ABOUT THIS EXERCISE:
How does the article on talking with children about death continue after its final paragraph? Write the next part.

*** TEXT PASSAGE Section Begins ***

Life
Grieving statue

The challenges of talking about death with children

Approximately 46,300 children lose a parent each year in the UK, according to a national child bereavement charity.

The Childhood Bereavement Network, supports bereaved children and young people as well as sharing estimated rates of children left without a parent based on calculations from annual mortality rates.

Colleen Mousseau, Clinical Director at AWC Grief Support, specialises in working with grieving children and their families.

“I’m a registered psychotherapist and my practice is primarily focused on supporting children, youth and adults around the death and dying of somebody in their life and included in that and is a fair amount of work on trauma,” explains Mousseau.

In 2022, almost 22,000 children in England lost a parent according to the Childhood Bereavement Network. 

Over 7.5 million cases are backed up on waitlists at the NHS making the prospect of seeking public mental health or bereavement support daunting. 

Mousseau explains that finding a community can be healing for children, this could be in the form of a hospice group for bereaved family members or leaning into resources created for grieving children.

*** TEXT PASSAGE Section Ends ***
*** RECORDS SUPPLIED Section Begins ***

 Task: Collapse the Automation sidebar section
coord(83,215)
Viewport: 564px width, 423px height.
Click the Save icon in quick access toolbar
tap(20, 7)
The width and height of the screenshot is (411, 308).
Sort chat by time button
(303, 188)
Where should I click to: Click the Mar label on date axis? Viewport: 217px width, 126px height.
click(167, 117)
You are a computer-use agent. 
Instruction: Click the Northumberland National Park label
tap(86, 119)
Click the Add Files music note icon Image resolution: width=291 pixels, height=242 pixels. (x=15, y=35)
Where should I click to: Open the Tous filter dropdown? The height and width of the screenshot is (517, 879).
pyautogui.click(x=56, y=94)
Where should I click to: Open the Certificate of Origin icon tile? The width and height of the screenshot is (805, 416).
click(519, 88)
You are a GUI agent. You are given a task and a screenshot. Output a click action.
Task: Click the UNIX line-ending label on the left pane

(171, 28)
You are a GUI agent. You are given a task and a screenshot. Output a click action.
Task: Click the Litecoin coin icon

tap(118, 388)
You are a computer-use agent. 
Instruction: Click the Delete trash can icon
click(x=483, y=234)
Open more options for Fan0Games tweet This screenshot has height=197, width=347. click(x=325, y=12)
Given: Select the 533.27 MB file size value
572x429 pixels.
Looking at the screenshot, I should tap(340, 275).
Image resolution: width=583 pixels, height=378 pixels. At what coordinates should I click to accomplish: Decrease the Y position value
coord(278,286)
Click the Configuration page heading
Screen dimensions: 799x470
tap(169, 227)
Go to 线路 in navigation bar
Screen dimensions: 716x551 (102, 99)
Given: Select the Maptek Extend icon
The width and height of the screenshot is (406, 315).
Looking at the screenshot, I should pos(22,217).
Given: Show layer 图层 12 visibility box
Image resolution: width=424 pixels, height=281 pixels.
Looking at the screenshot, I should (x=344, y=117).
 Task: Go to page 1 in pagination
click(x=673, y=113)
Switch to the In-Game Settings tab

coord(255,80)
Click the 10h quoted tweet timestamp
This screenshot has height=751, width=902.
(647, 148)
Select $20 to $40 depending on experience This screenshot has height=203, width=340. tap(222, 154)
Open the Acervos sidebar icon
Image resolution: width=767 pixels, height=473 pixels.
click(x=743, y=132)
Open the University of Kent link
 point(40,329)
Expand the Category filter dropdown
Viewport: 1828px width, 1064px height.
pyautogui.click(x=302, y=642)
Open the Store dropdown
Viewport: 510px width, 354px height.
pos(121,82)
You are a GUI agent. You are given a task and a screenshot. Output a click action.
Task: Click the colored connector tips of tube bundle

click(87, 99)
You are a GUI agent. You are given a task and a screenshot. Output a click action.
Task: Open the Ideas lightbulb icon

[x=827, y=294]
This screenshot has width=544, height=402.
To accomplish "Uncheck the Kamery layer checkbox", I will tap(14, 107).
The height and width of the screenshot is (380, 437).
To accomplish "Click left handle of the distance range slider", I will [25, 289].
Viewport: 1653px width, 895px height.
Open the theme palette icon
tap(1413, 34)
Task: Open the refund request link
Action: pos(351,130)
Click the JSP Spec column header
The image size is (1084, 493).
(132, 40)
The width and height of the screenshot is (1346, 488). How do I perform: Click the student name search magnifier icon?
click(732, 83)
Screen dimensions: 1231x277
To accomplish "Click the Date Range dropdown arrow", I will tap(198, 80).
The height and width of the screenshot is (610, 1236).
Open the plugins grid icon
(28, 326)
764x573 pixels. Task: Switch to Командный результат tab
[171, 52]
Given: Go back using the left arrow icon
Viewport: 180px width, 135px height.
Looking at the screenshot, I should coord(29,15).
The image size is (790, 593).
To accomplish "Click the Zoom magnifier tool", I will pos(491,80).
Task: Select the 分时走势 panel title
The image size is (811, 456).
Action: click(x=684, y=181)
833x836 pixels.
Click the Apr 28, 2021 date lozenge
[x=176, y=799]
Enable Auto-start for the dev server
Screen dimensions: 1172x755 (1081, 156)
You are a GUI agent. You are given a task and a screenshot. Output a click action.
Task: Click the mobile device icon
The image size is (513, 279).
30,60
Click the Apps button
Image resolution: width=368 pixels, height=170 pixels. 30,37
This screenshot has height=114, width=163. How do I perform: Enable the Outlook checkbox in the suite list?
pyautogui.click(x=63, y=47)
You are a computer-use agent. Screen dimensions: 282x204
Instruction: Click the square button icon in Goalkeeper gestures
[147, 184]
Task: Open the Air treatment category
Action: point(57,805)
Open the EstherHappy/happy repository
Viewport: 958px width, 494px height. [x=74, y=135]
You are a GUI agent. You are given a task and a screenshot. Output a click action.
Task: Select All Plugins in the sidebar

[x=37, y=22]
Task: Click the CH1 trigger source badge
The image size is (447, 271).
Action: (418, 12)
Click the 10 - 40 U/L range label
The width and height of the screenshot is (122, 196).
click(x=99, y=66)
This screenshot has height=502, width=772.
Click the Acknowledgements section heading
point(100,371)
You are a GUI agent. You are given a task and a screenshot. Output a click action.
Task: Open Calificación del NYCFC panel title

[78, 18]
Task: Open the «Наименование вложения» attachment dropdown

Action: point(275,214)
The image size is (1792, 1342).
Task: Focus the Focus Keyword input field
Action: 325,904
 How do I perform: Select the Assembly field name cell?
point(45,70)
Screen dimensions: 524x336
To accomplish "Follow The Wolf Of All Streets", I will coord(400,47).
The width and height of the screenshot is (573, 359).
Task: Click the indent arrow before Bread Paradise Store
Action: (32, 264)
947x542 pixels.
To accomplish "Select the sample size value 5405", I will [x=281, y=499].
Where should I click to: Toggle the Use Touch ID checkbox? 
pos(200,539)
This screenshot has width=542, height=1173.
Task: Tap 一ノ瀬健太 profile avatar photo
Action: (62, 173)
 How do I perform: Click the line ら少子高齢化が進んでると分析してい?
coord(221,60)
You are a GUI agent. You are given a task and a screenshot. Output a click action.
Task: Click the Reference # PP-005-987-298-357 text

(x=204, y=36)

*** RECORDS SUPPLIED Section Ends ***

ANSWER TO THIS EXERCISE:
“Having connection to others who share a lived experience can also be, very low budget but also high impact,” she adds.

UNICEF recommends parents or guardians do their best to avoid delaying the truth, wanting to protect a child is natural but the children’s charity argues that honesty when discussing death with a child is crucial even when it feels uncomfortable.

“There’s sort of an insurgence of mental health needs and we’re seeing, some of that is directly related to the pandemic, but additionally in terms of lifestyle, families are more isolated and less connected and symptomatically, we’re feeling a tremendous amount of separation anxiety.”

Mousseau believes that including children in the dying process and the rituals that follow is an important part of life that they should take part in, but ultimately understands the discomfort this can cause.

She explains: “When it comes to death and dying, if you look at over the last century, we’ve really sanitised dying.

“We’ve also disconnected kids from the bedside of people who are dying and we’re not actually doing them any favours by leaving them out.”

In 2022, England alone saw an average of 720 children losing a parent per week. Mousseau believes that being around others who are grieving can be healing and helpful, and that including children is paramount.

She explains: “We know that kids have incredible imaginations, it’s part of being a kid, it’s part of the neurological development of children.”

When they don’t have access to what they can see, they imagine it, if they don’t have the information, but they can sense that something isn’t right they will fill in those gaps with their imagined version of those things.”